[Records from a dataset]
-.-.-

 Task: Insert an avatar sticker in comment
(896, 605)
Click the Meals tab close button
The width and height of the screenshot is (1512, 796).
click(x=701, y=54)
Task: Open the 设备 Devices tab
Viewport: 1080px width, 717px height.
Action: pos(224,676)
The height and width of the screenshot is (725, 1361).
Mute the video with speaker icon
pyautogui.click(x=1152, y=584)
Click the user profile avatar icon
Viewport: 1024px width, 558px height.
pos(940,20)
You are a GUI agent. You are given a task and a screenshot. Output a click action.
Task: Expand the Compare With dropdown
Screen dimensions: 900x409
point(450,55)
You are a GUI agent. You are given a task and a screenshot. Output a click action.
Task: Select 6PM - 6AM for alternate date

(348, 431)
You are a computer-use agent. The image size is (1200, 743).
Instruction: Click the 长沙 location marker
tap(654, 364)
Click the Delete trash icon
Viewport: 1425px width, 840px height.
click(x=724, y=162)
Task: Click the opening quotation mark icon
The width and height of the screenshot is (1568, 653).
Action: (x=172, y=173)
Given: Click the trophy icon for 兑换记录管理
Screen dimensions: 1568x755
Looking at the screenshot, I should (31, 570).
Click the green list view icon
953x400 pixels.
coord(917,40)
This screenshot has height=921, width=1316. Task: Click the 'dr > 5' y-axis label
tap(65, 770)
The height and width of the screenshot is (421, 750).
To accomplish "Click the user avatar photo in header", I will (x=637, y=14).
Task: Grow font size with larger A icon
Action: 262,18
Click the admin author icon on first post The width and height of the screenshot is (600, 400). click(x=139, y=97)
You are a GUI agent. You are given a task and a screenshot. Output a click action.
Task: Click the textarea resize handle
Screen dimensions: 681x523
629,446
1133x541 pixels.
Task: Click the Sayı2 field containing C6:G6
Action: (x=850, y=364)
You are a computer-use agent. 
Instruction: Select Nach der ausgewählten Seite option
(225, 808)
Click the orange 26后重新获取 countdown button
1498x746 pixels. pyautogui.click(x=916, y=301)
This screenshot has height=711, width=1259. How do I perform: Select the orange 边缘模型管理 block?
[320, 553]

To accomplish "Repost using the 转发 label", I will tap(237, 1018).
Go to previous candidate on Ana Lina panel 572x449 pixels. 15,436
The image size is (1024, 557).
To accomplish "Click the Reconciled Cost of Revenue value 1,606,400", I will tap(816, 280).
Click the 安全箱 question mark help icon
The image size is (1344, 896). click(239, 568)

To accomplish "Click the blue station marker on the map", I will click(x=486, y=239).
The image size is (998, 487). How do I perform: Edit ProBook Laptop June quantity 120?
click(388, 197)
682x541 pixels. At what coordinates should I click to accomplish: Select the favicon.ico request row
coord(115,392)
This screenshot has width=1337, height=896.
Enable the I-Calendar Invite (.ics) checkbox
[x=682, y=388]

-.-.-

When a line in the records above contains the word "computer", copy it.

**The completed task:**
You are a computer-use agent. The image size is (1200, 743).
You are a computer-use agent. 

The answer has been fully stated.